L’Encyclopédie/1re édition/ESKIMAUX

ESKIMAUX (Geog.) peuple sauvage de l’Amérique septentrionale, sur les côtes de la terre du Labrador & de la baie d’Hudson, pays extrèmement froids.

Ce sont les sauvages des sauvages, & les seuls de l’Amérique qu’on n’a jamais pû apprivoiser ; petits, blancs, gros, & vrais anthropophages. On voit chez les autres peuples des manieres humaines, mais dans ceux-ci tout est féroce & presqu’incroyable.

Malgré la rigueur du climat, il n’allument point de feu, vivent de chasse, & se servent de fleches armées de pointes faites de dents de vaches marines, ou de pointes de fer quand ils en peuvent avoir. Ils mangent tout crud, racines, viande et poisson. Leur nourriture la plus ordinaire est la chair de loups ou veaux marins ; ils sont aussi très-friands de l’huile qu’on en tire. Ils forment de la peau de ces sortes de bêtes, des sacs dans lesquels ils serrent pour le mauvais tems une provision de cette chair coupée par morceaux.
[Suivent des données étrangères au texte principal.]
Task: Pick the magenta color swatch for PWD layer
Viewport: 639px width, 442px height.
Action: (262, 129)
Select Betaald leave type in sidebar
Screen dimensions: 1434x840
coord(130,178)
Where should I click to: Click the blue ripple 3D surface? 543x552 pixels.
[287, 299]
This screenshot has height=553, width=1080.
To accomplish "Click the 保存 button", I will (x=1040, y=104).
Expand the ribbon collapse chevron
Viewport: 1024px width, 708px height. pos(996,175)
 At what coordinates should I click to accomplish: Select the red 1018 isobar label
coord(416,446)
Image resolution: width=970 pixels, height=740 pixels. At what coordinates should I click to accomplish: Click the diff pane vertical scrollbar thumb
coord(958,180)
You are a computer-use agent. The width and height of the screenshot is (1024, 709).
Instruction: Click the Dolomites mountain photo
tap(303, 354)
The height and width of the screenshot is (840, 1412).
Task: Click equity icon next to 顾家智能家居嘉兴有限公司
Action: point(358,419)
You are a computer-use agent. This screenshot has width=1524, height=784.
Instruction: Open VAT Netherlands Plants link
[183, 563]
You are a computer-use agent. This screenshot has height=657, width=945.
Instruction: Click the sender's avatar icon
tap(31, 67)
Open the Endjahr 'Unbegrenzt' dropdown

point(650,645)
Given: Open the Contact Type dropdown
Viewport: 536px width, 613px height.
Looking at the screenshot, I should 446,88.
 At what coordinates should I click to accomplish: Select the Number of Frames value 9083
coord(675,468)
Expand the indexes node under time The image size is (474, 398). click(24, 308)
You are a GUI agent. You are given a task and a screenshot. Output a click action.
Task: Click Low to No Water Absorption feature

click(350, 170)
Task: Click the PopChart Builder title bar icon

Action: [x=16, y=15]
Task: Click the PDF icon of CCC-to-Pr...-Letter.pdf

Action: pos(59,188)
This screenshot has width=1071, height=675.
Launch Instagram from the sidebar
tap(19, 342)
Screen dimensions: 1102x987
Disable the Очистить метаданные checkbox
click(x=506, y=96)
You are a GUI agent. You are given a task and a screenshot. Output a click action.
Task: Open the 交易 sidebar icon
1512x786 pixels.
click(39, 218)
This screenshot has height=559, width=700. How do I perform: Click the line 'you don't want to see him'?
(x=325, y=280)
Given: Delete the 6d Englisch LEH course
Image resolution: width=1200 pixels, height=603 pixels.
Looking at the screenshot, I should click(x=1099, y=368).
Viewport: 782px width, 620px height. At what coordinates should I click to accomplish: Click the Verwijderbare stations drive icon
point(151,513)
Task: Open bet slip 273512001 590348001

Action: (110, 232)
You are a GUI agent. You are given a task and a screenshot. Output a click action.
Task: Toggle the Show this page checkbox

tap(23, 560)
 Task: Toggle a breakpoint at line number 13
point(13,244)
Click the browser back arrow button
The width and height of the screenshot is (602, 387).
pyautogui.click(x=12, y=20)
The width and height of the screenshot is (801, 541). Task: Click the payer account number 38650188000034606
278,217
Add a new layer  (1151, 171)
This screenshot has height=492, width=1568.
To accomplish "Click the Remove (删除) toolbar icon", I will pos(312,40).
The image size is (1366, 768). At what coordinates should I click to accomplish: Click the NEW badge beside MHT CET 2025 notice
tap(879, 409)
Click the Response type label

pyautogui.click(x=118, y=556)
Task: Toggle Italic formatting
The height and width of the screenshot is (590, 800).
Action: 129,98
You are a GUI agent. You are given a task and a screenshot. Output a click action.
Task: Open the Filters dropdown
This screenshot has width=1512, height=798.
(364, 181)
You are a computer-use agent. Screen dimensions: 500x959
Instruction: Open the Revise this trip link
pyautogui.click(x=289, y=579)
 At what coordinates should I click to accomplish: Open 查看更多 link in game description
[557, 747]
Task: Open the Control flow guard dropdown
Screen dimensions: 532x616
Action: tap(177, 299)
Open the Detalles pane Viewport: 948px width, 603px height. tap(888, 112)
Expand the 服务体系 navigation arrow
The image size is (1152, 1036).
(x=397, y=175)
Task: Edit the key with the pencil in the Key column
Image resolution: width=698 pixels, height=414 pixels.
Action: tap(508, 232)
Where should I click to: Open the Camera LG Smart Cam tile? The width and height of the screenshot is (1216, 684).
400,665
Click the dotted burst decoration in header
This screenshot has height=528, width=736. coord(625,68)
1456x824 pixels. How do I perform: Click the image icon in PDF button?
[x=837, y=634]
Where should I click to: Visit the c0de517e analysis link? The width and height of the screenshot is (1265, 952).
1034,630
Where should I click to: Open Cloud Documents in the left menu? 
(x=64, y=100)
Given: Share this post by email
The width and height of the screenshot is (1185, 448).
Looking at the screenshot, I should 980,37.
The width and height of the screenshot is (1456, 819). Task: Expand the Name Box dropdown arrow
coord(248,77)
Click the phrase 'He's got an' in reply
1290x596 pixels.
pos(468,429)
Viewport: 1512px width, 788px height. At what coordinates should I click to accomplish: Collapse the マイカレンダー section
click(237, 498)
Ils ne quittent point leurs vêtemens, & habitent des trous souterrains, où ils entrent à quatre pattes. Il se font de petites tuniques de peaux d’oiseaux, la plume en-dedans, pour se mieux garantir du froid, & ont par-dessus en forme de chemise d’autres tuniques de boyaux ou peaux d’animaux cousues par bandes, pour que la pluie ne les pénetre point. Les femmes portent leurs petits-enfans sur leur dos, entre les deux tuniques, & tirent ces pauvres innocens par-dessous le bras, ou par-dessus l’épaule pour leur donner le teton.

Ces sauvages construisent des canots avec des cuirs, & ils les couvrent par-dessus, laissant au milieu une ouverture comme à une bourse, dans laquelle un homme seul se met ; ensuite liant à sa ceinture cette espece de bourse, il rame avec un aviron à deux pelles, & affronte de cette maniere la tempête et les gros poissons.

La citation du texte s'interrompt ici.